すると、ある共通点が浮かび上がってきました。
品質管理部門の方々は、「数値での管理」「データの可視化」といったキーワードに強く反応していることがわかりました。
平井さんは説明します。
「実は、私たちのパッケージソフトが持つグラフ作成機能や数値管理機能が、品質管理の現場ニーズにマッチしていたんです」
2つ目の発見:14時台の商談効果
続いて、Googleカレンダーのデータから意外な事実が判明しました。
「14時台の商談は、成約率が午前中の商談より15%高かったんです」と鈴木さんは語ります。
Slackの記録を遡ってみると、「午後の方が相手も落ち着いて話が聞ける」「朝一は相手も忙しそう」といったコメントが複数ありました。
これらの発見を受けて、アルファテックは2つの施策を実施することにしました。
施策1:製造業向けの提案パッケージの開発
既存の機能を「品質管理の視点」で再編集した提案パッケージを作りました。
平井さんは説明します。
「例えば、従来は『データ分析機能』と呼んでいた機能を、『品質トレンド分析』という名称に変更し、品質管理での具体的な使用例を盛り込んだんです」
この取り組みは、営業トークの統一にも役立ちました。
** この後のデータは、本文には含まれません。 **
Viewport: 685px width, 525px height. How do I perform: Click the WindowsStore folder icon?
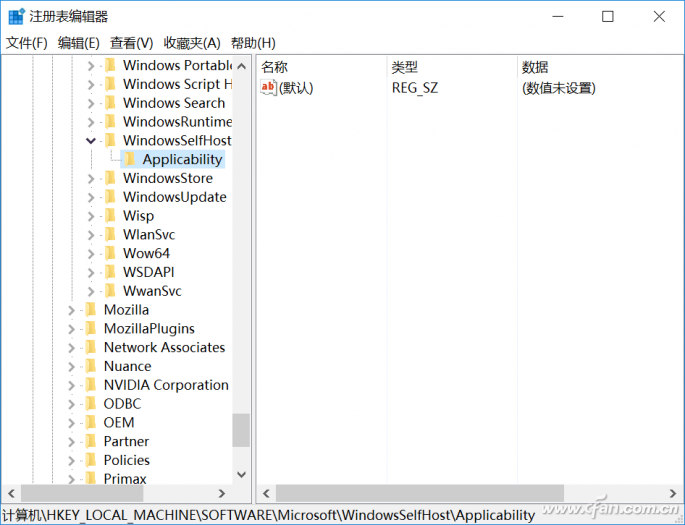click(x=110, y=178)
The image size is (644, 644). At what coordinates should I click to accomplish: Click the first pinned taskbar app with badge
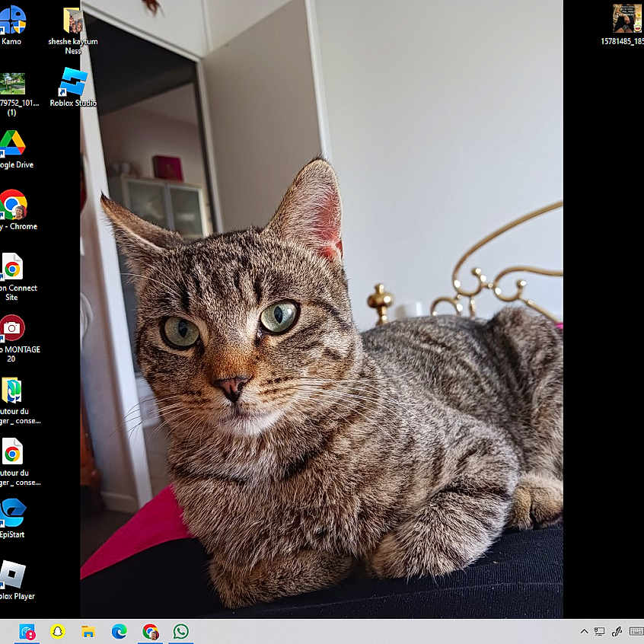coord(27,631)
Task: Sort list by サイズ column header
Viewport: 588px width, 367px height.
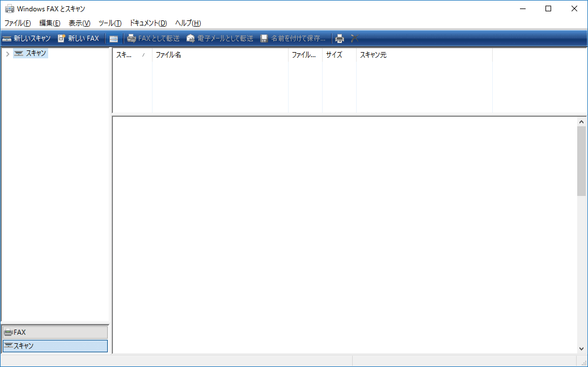Action: [339, 55]
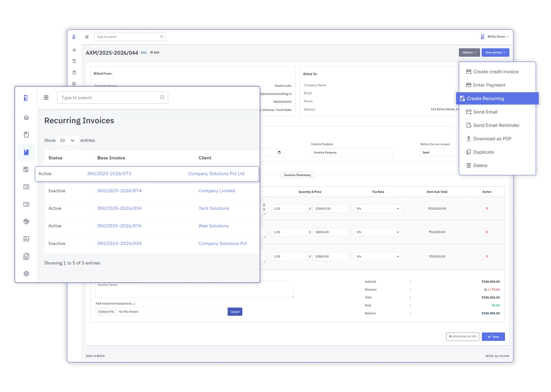The height and width of the screenshot is (392, 551).
Task: Open the Settings gear in the sidebar
Action: [x=26, y=273]
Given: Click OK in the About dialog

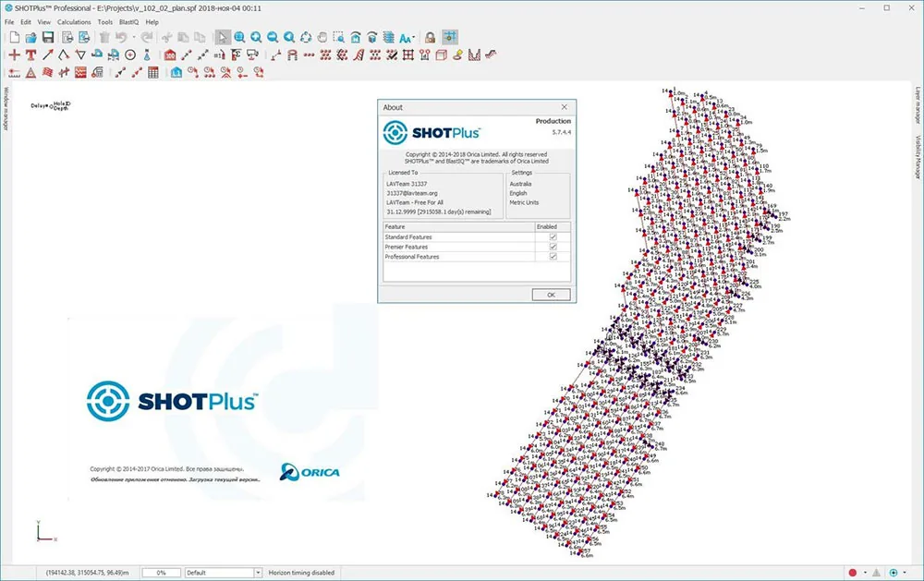Looking at the screenshot, I should 551,295.
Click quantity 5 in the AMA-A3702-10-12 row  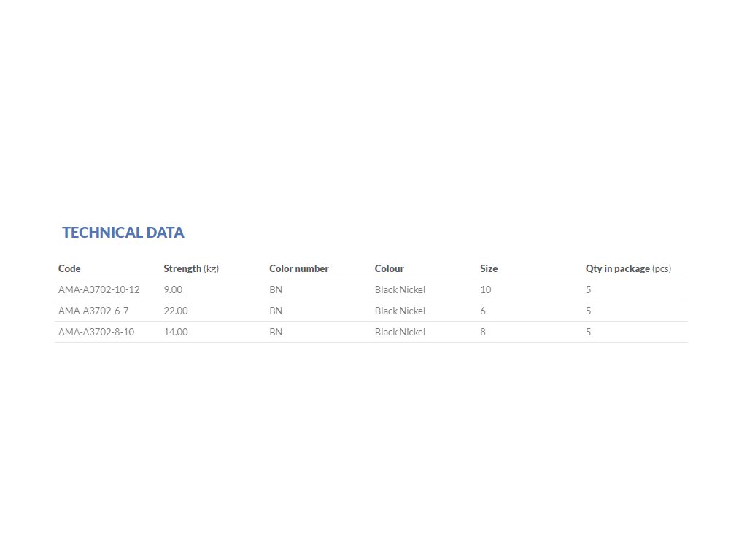[x=589, y=289]
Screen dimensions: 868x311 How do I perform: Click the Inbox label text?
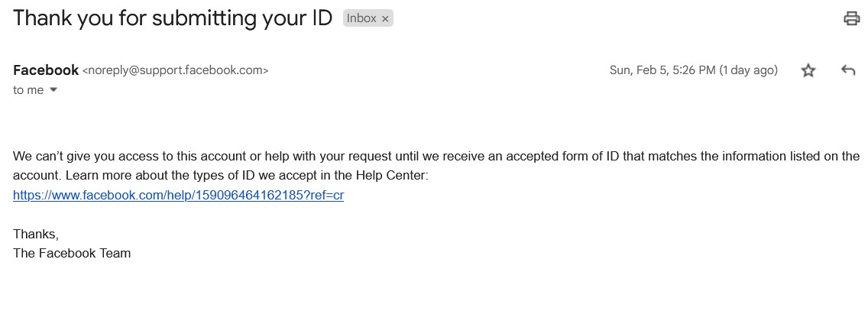(361, 18)
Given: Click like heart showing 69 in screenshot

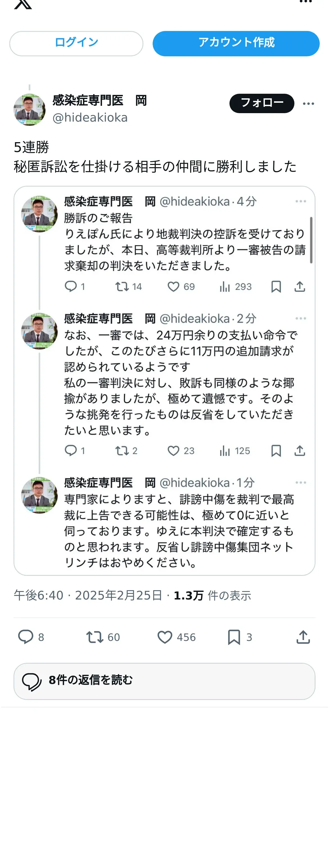Looking at the screenshot, I should coord(173,287).
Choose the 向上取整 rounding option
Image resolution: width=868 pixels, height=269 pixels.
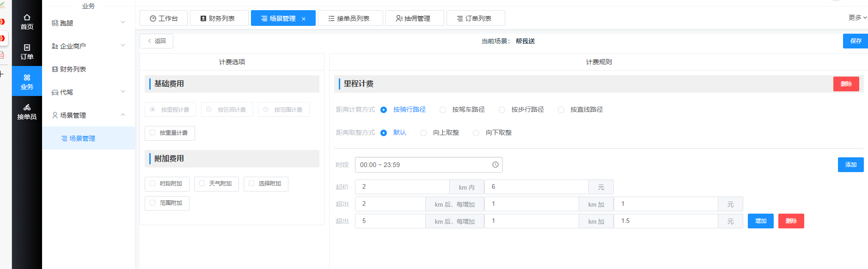423,133

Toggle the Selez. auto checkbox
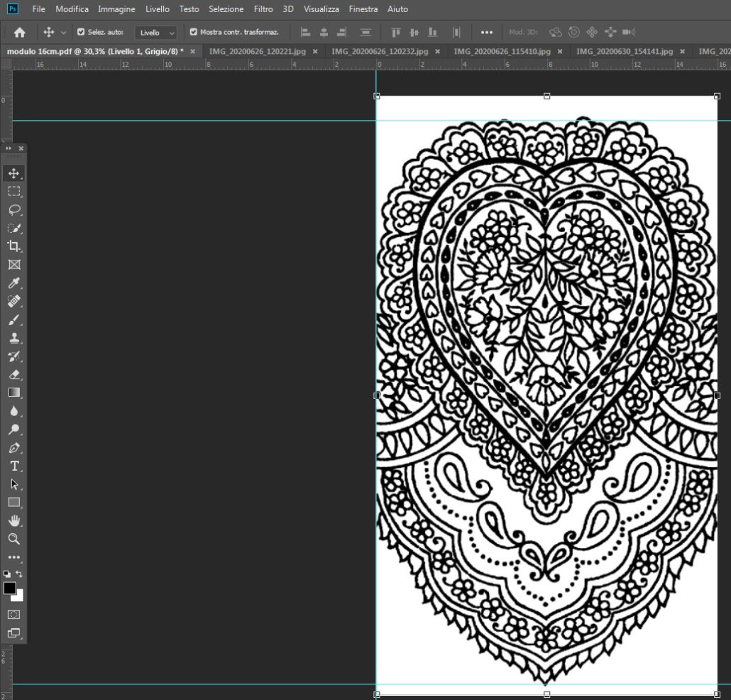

新人営業でも、品質管理部門特有の課題に焦点を当てた提案ができるようになったのです。
施策2:商談時間の最適化
「可能な限り商談を14-16時に設定する」という新しいルールも導入しました。
「最初は『相手の都合もあるから難しいのでは』という声もありました」と山田さん。
「でも、『午後の方が詳しい話ができます』と提案すると、意外にもスムーズに調整できることが多かったんです」
予想外の相乗効果
これらの施策は、予想外の効果ももたらしました。
「製造業向けの提案が整理されたことで、他の業種への提案も見直すきっかけになりました」と佐藤社長は説明します。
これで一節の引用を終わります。